Pumpkin & Butternut Squash Ravioli


This dish was my favorite discovery from our Thanksgiving meal. I hadn't made it before, so it was risky to serve it for a holiday dinner, but oh my, was it worth the risk.

I found a recipe on foodnetwork.com - click {this link} for the web page. I guess Emeril was my go-to guy for T-Day. I made two of his recipes on the same day!

I did almost everything the same, except that I used a mixture of butternut squash and pumpkin puree, I used wonton wrappers in place of homemade pasta dough, and I added balsamic vinegar to the sauce (at the suggestion of a friend).

And, the result was delicious, rich, and left folks wanting more. Just what a cook hopes for, right?

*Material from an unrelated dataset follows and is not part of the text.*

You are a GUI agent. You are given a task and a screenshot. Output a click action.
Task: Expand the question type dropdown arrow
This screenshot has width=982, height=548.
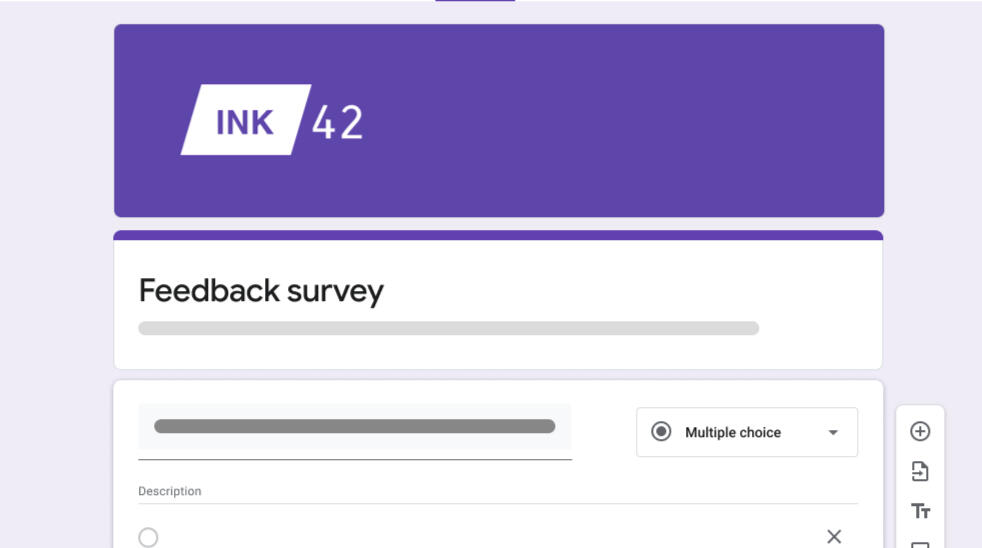(x=833, y=433)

You start by sauteeing finely diced shallots in a little bit of butter, then add in the squash puree and cook it for a few minutes, so that the moisture evaporates a bit.

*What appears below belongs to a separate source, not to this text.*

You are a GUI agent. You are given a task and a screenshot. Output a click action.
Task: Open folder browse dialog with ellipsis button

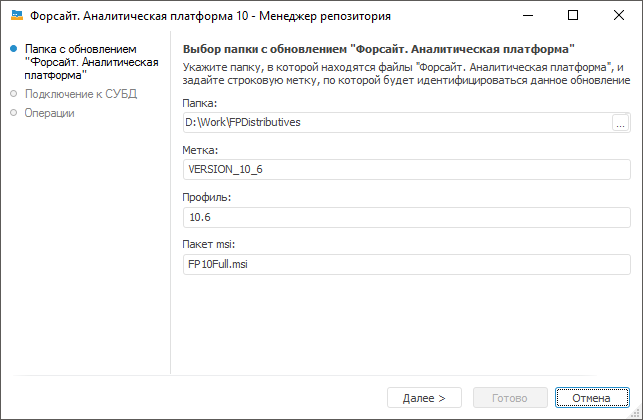click(620, 123)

Then you add half & half, grated parmesan, and nutmeg.



Then, you assemble the ravioli. This job is most enjoyable with help. That's my niece, Rowan. She was a great help and we finished so much quicker with her assistance! As you can see, we used wonton wrappers and sealed the ravioli with egg wash, and then cut the edges using a cookie cutter. On Thanksgiving we made hearts, but with the leftovers I just did circles.


Once the ravioli is put together, I found that it helped to separate each layer with plastic wrap or parchment paper, and then let it sit for a while so that the pasta dried out a bit.

Slip each ravioli in the boiling water individually, so that they don't stick to each other, and stir the pot to keep them separate. Then when the pasta floats up to the surface, they are ready to fish out.

Meanwhile, let a good amount of butter melt in a large pan and let it cook at a low temperature until it starts to brown. Add sage leaves to the butter, then add the ravioli. Coat the pasta with butter, and then drizzle about 2 tablespoons of balsamic vinegar over the ravioli (about 15 ravioli at a time). Work in small batches if you're making a lot so that the ravioli don't break in a crowded pan.



Top with shaved parmesan cheese, and enjoy!